- Artist: Jack Whitten
- Year: 2006 (completed)
- Medium: Mosaic with blood, ash, dust, and other materials
- Location: Baltimore Museum of Art, Baltimore, Maryland;

= 9.11.01 =

9.11.01 is a 2006 mosaic work by the American visual artist Jack Whitten (1930–2018).

Whitten whose studio was on Lipsenard Street in the Tribeca neighborhood of Manhattan, which is in close vicinity to the World Trade Center site, was an eyewitness to the September 11 attacks in New York City and did not make any art for five years except for this work.

Therein this work took as many years to create and consists of thousands of acrylic tiles as well as other materials which were part of that horrible day such as ash, dust, and blood.
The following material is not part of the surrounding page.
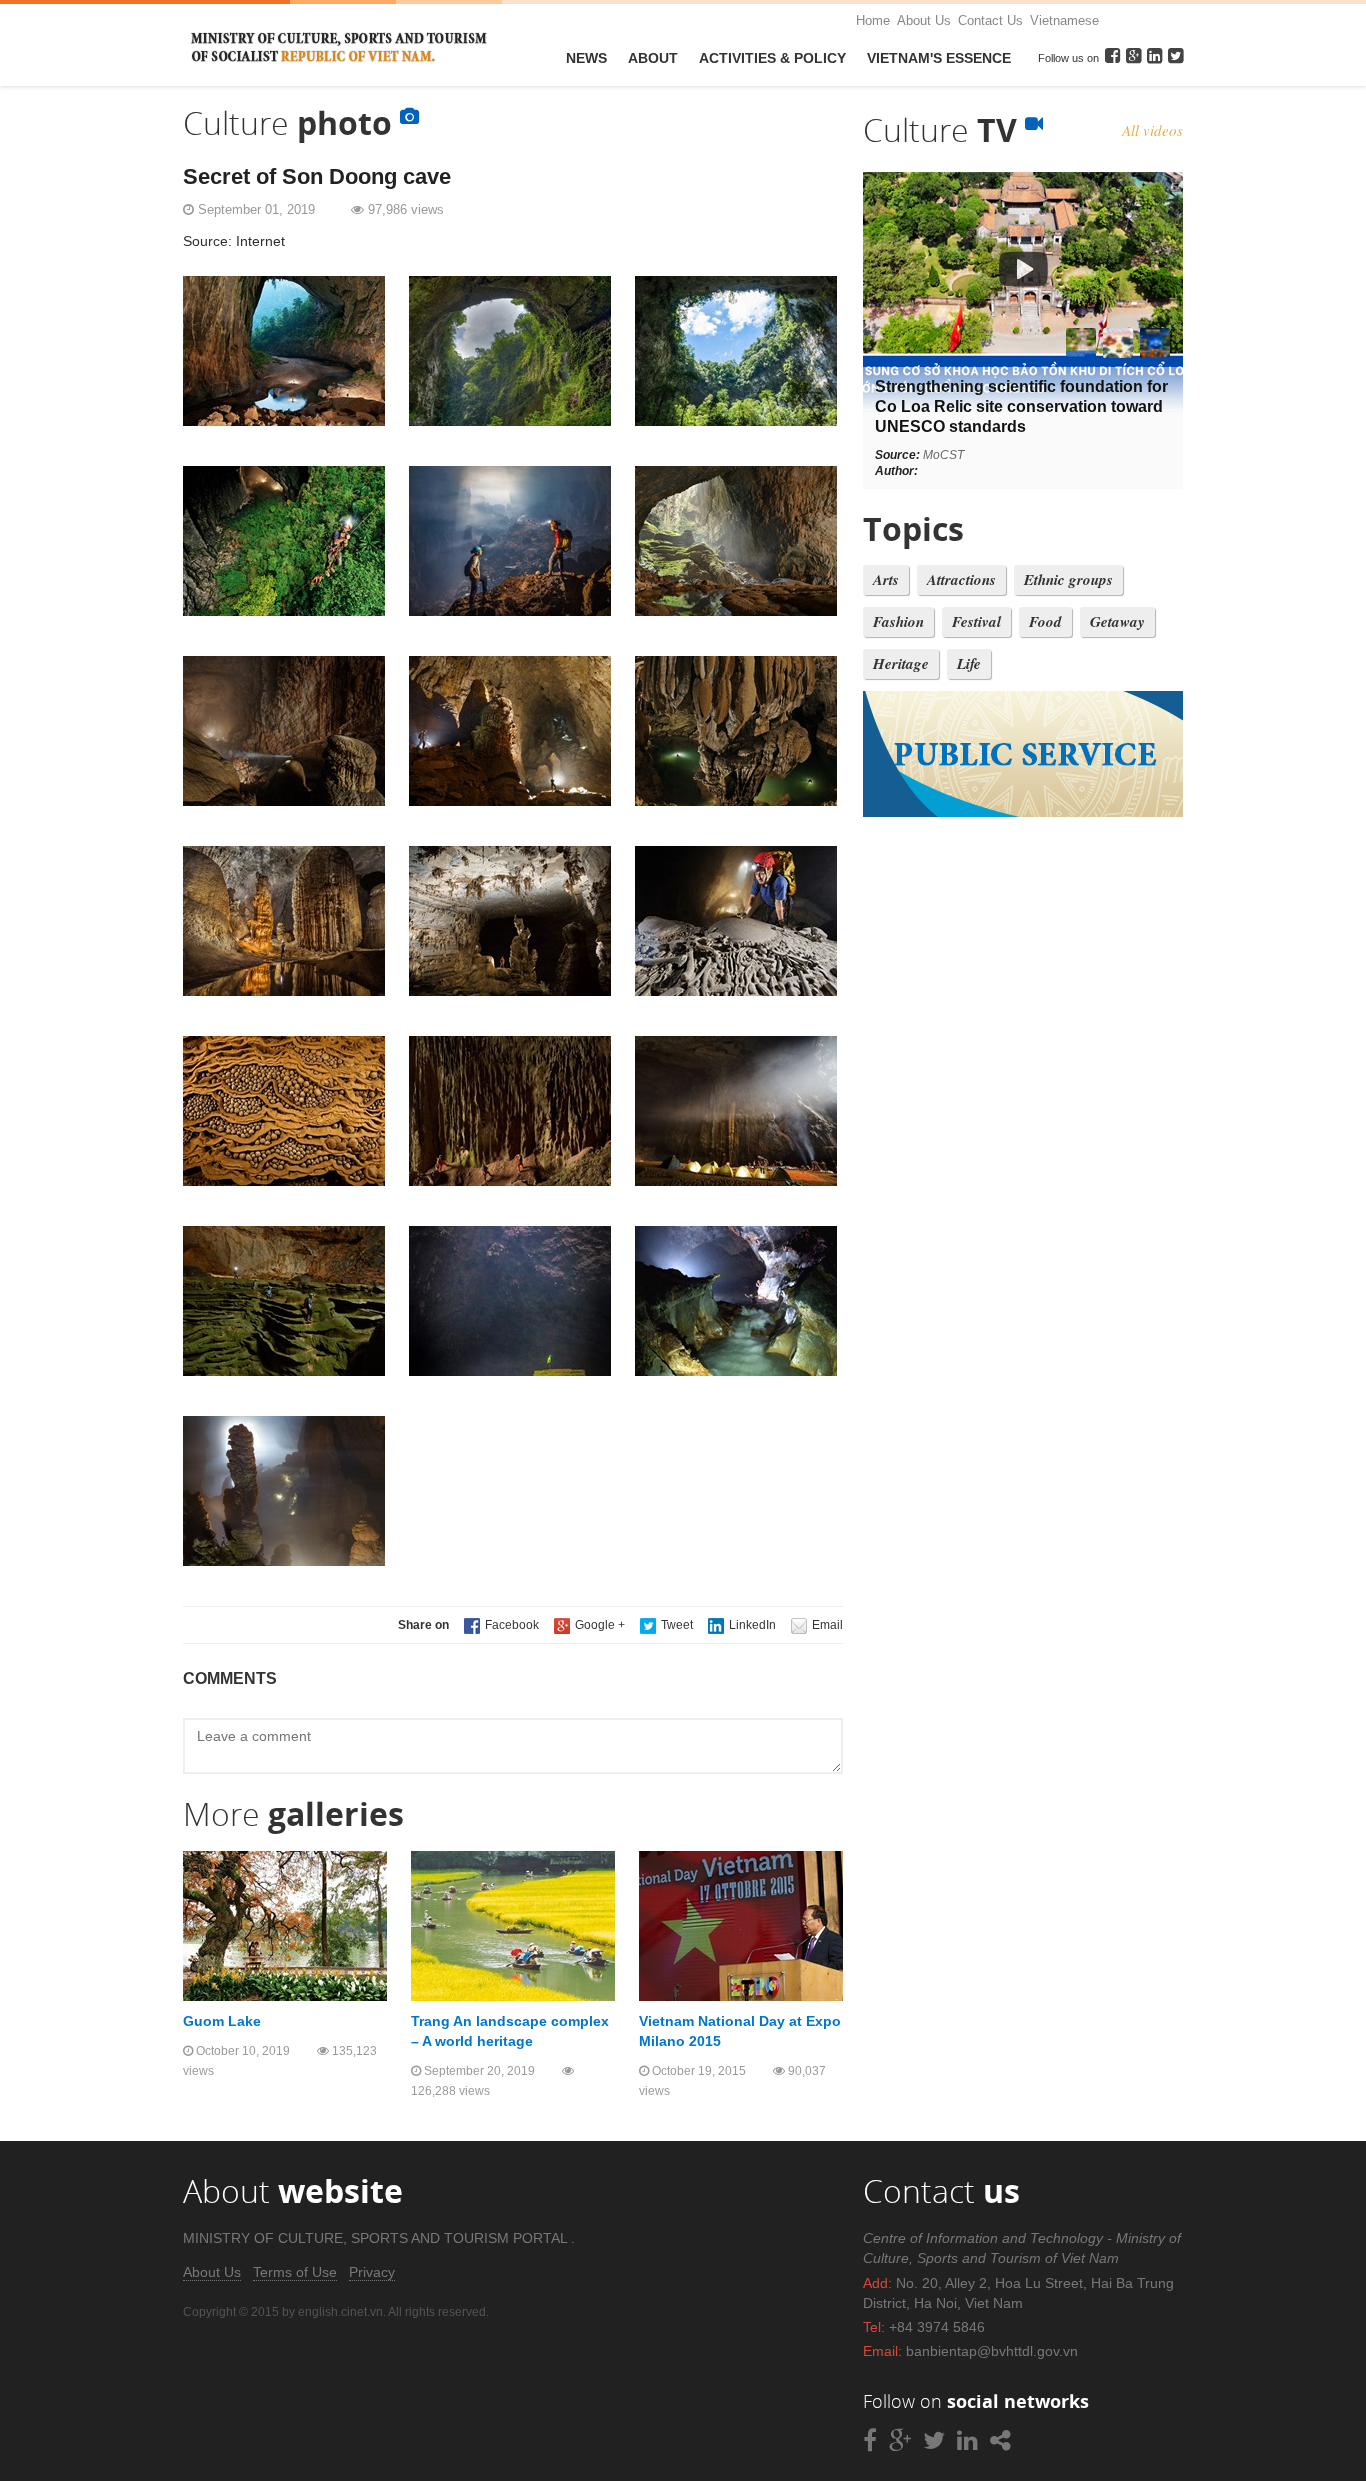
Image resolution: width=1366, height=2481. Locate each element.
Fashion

The undertaking of the work came at a time where the artist had already begun experimenting with the medium of mosaic.

The work is held in the permanent collection of the Baltimore Museum of Art. The piece was included and highlighted in the 2025 posthumous career survey of Whitten's work at MoMA in New York City. The central form of the painting, the black pyramid is taken from the one on the back of the U.S. one-dollar bill.

Ben Davis writing on Artnet compared the 9.11.01 to another work of epic scale, that being Pablo Picasso's Guernica.